Lianna chuckled. “Don’t worry about that. He can see us just fine.” She caught herself: “Something in there can, anyway.” A kick and a glide took her to the port staircase. “Anyway, don’t waste your time with that loser—the moment he wakes up he’ll just dive back into his Theseus files.” She jerked her chin. “I’ve got some time to kill. Come play with me instead.”
“Play w—” But she’d already turned like a fish and darted down the spoke. He followed her back to the heavy quarters, to the Commons where Moore’s green bottle and his own abandoned gimp hood clung to the bulkhead between bands of minty astroturf.
“Play what?” he asked, catching up. “Tag?”
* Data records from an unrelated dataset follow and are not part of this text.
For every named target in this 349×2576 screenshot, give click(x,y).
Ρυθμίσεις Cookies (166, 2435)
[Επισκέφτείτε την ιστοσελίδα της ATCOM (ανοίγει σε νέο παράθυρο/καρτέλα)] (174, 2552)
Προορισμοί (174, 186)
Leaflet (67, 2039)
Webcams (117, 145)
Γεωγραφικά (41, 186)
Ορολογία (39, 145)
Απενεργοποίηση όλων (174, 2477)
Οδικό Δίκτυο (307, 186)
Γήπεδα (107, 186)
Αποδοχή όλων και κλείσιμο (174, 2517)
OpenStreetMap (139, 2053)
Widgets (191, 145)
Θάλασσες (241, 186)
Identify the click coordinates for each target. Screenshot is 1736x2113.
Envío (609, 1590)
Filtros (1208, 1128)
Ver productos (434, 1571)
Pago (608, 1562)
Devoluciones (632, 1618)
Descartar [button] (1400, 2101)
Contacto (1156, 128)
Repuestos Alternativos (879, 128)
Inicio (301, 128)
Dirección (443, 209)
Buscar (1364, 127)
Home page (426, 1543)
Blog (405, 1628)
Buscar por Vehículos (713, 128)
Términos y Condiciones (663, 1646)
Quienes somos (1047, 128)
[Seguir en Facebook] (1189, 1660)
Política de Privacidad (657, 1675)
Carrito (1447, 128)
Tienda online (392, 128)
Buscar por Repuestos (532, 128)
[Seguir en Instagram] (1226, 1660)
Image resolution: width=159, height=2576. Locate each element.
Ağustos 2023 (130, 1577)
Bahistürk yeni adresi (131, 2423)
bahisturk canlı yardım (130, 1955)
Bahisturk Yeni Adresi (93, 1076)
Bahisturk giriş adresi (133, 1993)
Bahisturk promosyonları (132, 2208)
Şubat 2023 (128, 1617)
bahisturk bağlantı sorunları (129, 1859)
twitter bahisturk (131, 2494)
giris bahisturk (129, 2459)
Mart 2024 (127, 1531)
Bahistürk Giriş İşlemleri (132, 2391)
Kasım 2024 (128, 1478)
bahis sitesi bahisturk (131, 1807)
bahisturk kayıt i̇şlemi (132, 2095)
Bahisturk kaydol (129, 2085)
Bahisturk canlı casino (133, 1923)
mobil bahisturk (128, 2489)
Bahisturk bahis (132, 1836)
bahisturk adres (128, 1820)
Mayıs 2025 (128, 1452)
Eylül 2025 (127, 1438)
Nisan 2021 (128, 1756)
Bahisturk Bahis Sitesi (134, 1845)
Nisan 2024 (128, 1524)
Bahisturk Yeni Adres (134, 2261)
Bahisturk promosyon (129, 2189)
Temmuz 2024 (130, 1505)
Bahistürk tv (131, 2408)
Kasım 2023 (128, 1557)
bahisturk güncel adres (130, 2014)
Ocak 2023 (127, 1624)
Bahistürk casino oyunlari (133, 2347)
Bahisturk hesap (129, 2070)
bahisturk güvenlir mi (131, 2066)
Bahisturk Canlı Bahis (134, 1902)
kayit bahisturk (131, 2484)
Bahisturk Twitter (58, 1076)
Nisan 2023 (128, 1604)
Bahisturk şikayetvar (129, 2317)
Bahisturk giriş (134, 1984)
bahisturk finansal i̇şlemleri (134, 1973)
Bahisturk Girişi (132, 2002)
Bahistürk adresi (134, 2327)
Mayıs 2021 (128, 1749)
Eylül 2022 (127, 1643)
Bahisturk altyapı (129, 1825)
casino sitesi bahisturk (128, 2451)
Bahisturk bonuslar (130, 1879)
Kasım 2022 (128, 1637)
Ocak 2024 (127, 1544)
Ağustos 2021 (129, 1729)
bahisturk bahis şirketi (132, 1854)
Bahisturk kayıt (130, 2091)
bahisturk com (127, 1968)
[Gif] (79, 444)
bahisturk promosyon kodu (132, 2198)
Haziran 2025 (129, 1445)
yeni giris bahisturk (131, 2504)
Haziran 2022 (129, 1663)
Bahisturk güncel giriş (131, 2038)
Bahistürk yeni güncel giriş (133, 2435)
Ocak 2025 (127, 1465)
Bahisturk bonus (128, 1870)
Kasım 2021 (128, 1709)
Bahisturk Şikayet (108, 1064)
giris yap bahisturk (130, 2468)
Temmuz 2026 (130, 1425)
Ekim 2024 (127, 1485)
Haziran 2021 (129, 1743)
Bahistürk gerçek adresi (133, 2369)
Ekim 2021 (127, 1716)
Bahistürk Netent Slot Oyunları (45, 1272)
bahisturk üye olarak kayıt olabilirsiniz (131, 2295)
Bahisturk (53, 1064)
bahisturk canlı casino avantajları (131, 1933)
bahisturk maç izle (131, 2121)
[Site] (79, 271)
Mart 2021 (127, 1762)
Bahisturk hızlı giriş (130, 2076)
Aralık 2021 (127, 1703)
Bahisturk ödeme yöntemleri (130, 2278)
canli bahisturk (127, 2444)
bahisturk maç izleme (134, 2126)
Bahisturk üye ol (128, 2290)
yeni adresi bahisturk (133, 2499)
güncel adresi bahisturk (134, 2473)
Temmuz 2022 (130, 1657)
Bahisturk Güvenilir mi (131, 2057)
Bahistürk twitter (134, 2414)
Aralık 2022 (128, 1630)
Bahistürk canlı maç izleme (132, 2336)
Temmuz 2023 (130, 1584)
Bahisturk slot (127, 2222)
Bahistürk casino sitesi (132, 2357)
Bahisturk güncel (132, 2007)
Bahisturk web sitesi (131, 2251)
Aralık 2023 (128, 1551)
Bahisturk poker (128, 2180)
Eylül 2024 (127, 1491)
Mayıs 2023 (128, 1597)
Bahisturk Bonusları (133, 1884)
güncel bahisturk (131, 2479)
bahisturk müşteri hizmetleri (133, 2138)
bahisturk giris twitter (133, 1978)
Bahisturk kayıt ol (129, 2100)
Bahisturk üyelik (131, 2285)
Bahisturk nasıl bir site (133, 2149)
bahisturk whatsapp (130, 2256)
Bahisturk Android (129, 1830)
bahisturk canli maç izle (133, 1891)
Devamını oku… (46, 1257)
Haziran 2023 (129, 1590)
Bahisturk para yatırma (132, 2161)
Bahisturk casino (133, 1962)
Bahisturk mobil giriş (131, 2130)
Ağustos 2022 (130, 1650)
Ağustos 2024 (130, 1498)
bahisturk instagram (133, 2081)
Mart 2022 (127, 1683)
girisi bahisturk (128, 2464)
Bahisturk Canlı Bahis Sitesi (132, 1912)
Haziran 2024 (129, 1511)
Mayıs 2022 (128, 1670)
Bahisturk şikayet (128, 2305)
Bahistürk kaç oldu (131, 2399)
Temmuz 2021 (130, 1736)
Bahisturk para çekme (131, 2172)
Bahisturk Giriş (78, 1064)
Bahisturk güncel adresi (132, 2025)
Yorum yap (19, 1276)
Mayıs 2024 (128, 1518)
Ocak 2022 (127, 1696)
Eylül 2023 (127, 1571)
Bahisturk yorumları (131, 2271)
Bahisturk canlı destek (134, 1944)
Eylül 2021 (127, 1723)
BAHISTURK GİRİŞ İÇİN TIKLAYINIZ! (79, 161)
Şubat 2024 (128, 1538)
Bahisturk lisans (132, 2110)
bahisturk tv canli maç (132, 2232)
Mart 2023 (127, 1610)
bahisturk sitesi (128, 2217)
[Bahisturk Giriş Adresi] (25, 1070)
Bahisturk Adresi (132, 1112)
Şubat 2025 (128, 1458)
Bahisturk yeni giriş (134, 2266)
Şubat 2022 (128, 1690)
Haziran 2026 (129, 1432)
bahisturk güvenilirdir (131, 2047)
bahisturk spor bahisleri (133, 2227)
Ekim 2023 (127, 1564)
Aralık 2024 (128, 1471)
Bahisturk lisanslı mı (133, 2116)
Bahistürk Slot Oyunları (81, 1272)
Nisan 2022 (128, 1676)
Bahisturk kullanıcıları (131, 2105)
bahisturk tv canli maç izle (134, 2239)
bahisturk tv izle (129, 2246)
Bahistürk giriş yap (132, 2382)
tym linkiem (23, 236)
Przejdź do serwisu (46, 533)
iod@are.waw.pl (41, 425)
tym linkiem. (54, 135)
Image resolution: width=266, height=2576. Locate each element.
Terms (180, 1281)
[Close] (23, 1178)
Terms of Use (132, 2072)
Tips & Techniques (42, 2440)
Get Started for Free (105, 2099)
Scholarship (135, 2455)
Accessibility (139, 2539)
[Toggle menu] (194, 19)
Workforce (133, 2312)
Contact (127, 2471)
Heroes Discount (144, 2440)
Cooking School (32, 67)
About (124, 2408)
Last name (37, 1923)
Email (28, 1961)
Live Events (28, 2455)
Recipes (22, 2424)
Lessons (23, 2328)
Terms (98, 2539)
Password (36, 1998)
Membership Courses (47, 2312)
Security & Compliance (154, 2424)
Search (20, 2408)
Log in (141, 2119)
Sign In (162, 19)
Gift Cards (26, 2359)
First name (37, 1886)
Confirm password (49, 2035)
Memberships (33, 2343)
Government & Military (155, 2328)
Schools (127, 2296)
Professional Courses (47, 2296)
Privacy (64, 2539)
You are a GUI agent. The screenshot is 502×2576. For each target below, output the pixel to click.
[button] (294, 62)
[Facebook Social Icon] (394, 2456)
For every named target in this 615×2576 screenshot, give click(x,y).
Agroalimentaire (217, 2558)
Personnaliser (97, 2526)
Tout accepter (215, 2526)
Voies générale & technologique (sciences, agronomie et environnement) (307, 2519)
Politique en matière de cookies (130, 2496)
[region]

She grabbed his hood off the wall and tossed it to him, flumping into a convenient hammock in a single smooth motion. “Anything you want. Deity Smackdown. Body-swap boxing is kinda fun. Oh, and there’s a Kardashev sim I’m pretty good at, but I promise to go easy on you.”
He turned the Interloper Accessory over in his hands. The frontal superconductors stared up at him like a pair of startled eyes.
“You do remember that’s mainly a gaming hood, right?”
He shook his head. “I don’t game.”
Lianna eyed him as though he’d just claimed to be a hydrangea. “Why ever not ?”
Of course he couldn’t tell her. “It’s not real .”
“It’s not supposed to be,” she explained, surprisingly patient. “That’s what makes them games.”
“Doesn’t feel real.”
“Yeah it does.”
“Not to me.”
“Yeah it does.”
“ Not to— ”
“Not to put too fine a point on it, Oldschool, but Yes it does .”
“Don’t lecture me about my own perceptions, Lee.”
“It’s the same neurons ! The same signal running up the same wiring, and there’s absolutely no way your brain can tell the difference between an electron that came all the way from your retina and one that got injected midstream. Absolutely no way.”
“Doesn’t feel real,” he insisted. “Not to me. And I’m not playing Porn Star Cat Wars with you.”
“Just try, man.”
“Play the AI. It’ll give you a better run for your money anyway.”
“It’s not the sa—”
“Hah!”
Lianna’s face fell. “ Fuck . Skewered by my own position statement.”